Friday, October 28, 2011

Parvana's Journey


It’s finally happened. My tolerance for children’s books has completely gone by the wayside, my ability to look at a book not as an educated adult but as simply someone waiting for a story is absolutely dashed. Again, I read Deborah Ellis’s Parvana’s Journey for my course on taboos in children’s literature. In a sweeping generalization, the book is about war torn Afghanistan and several children struggling to survive as refugees, tracking Parvana, a young girl, trying to find her family after her father’s death.
Clearly meant to be a child’s first exposure to the conflict surrounding the Middle East, Ellis has no qualms about beating her reader over the head with every single point and image within the text. There is nothing subtle about her story telling, and perhaps more harshly, nothing redeeming in her actual writing either. The reader is unable to draw any conclusion for themselves, because Ellis is there shouting with a megaphone, “You see!? Adults are supposed to take care of children, not abandon them! War is bad! I think women are mistreated!” Such a tirade of obvious realizations does nothing to educate a young reader, and leaves adults filled with contempt and scorn.
As this educated reader that I assume myself to be, I find the need to try and find some sort of redemption for Parvana’s Journey, because the idea of a book not having any merit at all saddens me greatly. However, I will admit to struggling with that pursuit right now. I take issue with Ellis’s portrayal of women in Afghanistan, for she takes a traditional Western feminist stance, claiming the burqa as an object of oppression and writing in a style that has been described as “save the Muslim girl.” While I wish to avoid a purely political and anthropological tirade here, I believe that Muslim women are quite capable of saving themselves without the meddling of Westerners who understand nothing of their culture or the customs behind the burqa.

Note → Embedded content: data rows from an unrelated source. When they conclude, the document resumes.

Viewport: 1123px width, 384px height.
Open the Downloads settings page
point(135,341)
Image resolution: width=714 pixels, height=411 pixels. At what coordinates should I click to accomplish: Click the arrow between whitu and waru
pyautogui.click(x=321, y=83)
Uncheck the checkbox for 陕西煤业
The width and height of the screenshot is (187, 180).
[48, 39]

I also fail to see how this book can be any sort of helpful educational tool. Yes, it does give a very basic and elementary view of the Afghani war that can serve as a first exposure for a child. There is violence, bombing, death, every horror of war an adult can imagine, and yet nothing ever stays too bad. There is a lack of true realism that I find disheartening. It’s as though Ellis didn’t quite have the balls to leave her novel with an ambiguous and potentially sad ending, instead choosing to wrap up her plot neatly with Parvana finding her mother and assuming that everything would then be okay. What does this teach a young child? That nothing everything bad will be easily fixed and that there is no true suffering? I don’t propose to let my child in on the crushing cruelty of the world at an inappropriate age, but if anything I would rather my child watch the news with me and then we talk about current events, than them reading this novel and not being allowed to draw the lessons from it themselves.
I promise the reader of this review that I did not go into writing this meaning to be scathing. It’s just that sort of book. So read at your own peril. I certainly won’t be joining you for a second go.